### Exercise details
Please copy out the rows word for word, starting at the line containing "Tap the label خانه معلم" and continuing through the last of the rows.
---- The records
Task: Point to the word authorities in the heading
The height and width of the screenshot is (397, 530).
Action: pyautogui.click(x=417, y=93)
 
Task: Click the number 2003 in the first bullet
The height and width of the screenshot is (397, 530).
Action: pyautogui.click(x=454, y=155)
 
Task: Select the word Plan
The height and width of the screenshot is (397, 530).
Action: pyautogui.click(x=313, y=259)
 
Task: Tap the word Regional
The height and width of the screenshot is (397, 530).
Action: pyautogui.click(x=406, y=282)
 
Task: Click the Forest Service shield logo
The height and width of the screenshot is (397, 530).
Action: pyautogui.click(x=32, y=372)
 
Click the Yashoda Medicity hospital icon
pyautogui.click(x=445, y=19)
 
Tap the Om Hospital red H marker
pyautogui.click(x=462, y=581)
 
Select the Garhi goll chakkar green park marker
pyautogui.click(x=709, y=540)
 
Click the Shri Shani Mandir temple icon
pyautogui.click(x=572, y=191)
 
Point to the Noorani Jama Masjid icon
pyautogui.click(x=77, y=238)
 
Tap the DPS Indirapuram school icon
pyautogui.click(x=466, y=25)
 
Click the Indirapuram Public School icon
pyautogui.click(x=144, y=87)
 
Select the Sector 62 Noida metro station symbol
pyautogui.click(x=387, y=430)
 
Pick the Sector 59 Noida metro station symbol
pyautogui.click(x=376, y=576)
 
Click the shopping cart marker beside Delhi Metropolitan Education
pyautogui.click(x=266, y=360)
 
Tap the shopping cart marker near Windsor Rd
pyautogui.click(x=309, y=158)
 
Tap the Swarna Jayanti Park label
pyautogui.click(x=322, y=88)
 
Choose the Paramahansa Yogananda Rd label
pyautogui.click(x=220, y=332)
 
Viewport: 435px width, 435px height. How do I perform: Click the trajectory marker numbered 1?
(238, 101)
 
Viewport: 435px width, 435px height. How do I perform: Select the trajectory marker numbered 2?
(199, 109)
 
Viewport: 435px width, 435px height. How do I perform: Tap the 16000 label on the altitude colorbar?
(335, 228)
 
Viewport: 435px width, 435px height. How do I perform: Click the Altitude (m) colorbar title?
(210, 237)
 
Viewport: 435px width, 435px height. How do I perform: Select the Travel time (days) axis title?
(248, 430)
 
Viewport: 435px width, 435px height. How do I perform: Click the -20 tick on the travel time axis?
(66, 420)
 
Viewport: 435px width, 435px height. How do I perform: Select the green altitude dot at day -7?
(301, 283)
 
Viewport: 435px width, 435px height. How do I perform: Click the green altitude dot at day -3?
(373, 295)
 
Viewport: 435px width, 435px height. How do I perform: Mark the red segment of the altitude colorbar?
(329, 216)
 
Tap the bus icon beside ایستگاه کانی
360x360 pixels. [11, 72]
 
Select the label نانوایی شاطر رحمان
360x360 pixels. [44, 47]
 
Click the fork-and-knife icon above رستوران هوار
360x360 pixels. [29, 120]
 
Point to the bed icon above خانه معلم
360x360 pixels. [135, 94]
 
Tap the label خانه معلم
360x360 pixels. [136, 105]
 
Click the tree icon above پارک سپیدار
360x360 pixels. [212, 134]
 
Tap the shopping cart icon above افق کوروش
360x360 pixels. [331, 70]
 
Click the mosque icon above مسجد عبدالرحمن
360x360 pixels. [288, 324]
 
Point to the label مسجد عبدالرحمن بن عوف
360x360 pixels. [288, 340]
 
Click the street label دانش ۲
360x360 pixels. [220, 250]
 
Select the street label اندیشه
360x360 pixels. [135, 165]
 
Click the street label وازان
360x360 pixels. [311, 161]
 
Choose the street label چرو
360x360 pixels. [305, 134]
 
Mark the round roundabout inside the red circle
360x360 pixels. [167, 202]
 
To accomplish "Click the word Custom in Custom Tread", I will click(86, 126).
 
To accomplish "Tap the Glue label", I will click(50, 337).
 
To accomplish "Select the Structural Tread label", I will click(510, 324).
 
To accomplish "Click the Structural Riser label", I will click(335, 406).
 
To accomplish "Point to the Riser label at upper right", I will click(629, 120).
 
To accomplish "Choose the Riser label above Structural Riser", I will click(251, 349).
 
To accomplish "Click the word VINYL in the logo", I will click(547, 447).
--------
### Output of the task
Tap the label خانه معلم
360x360 pixels. [136, 105]
 
Click the tree icon above پارک سپیدار
360x360 pixels. [212, 134]
 
Tap the shopping cart icon above افق کوروش
360x360 pixels. [331, 70]
 
Click the mosque icon above مسجد عبدالرحمن
360x360 pixels. [288, 324]
 
Point to the label مسجد عبدالرحمن بن عوف
360x360 pixels. [288, 340]
 
Click the street label دانش ۲
360x360 pixels. [220, 250]
 
Select the street label اندیشه
360x360 pixels. [135, 165]
 
Click the street label وازان
360x360 pixels. [311, 161]
 
Choose the street label چرو
360x360 pixels. [305, 134]
 
Mark the round roundabout inside the red circle
360x360 pixels. [167, 202]
 
To accomplish "Click the word Custom in Custom Tread", I will click(86, 126).
 
To accomplish "Tap the Glue label", I will click(50, 337).
 
To accomplish "Select the Structural Tread label", I will click(510, 324).
 
To accomplish "Click the Structural Riser label", I will click(335, 406).
 
To accomplish "Point to the Riser label at upper right", I will click(629, 120).
 
To accomplish "Choose the Riser label above Structural Riser", I will click(251, 349).
 
To accomplish "Click the word VINYL in the logo", I will click(547, 447).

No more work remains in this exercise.